As laboratories implement PCT assays and add this biomarker to their test menus, “it’s really important to determine how the results are going to be displayed and what kinds of interpretative comments go with the test results,” she said. “Hospitals and laboratories should develop interpretative algorithms, and many have.”

As a healthcare system introduces a PCT assay as a testing option, “rather than just validating the test and opening it up for ordering, we should make sure we’re providing effective interpretative information and that we’re involving appropriate stakeholders so that information will be seen and followed,” Chambliss added.

As an example, at St.
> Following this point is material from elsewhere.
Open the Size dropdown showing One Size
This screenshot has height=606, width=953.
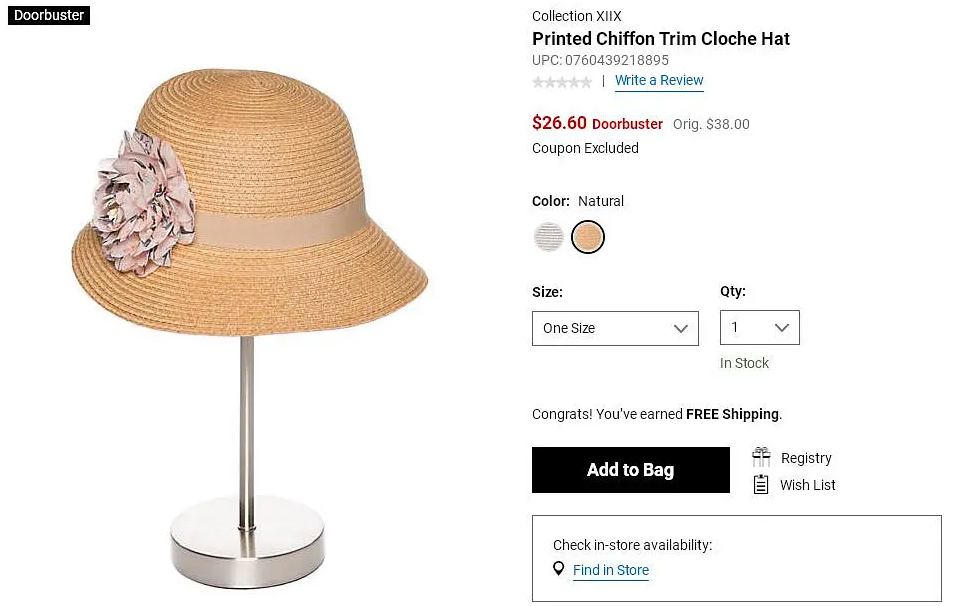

Paul’s Hospital in Vancouver, British Columbia, PCT tests are strictly used for ICU patients suspected of having bacterial infection and for the purpose of antibiotic stewardship only. “There’s a protocol in place for daily rounding with the infection control and antibiotic stewardship teams to look at the PCT result and look at the clinical picture together” in order to determine antibiotic therapy discontinuation, Fung said. That and cancelling tests for unapproved clinical indications and situations goes a long way in making sure PCT assays are used and interpreted in the right situations and in the right ways.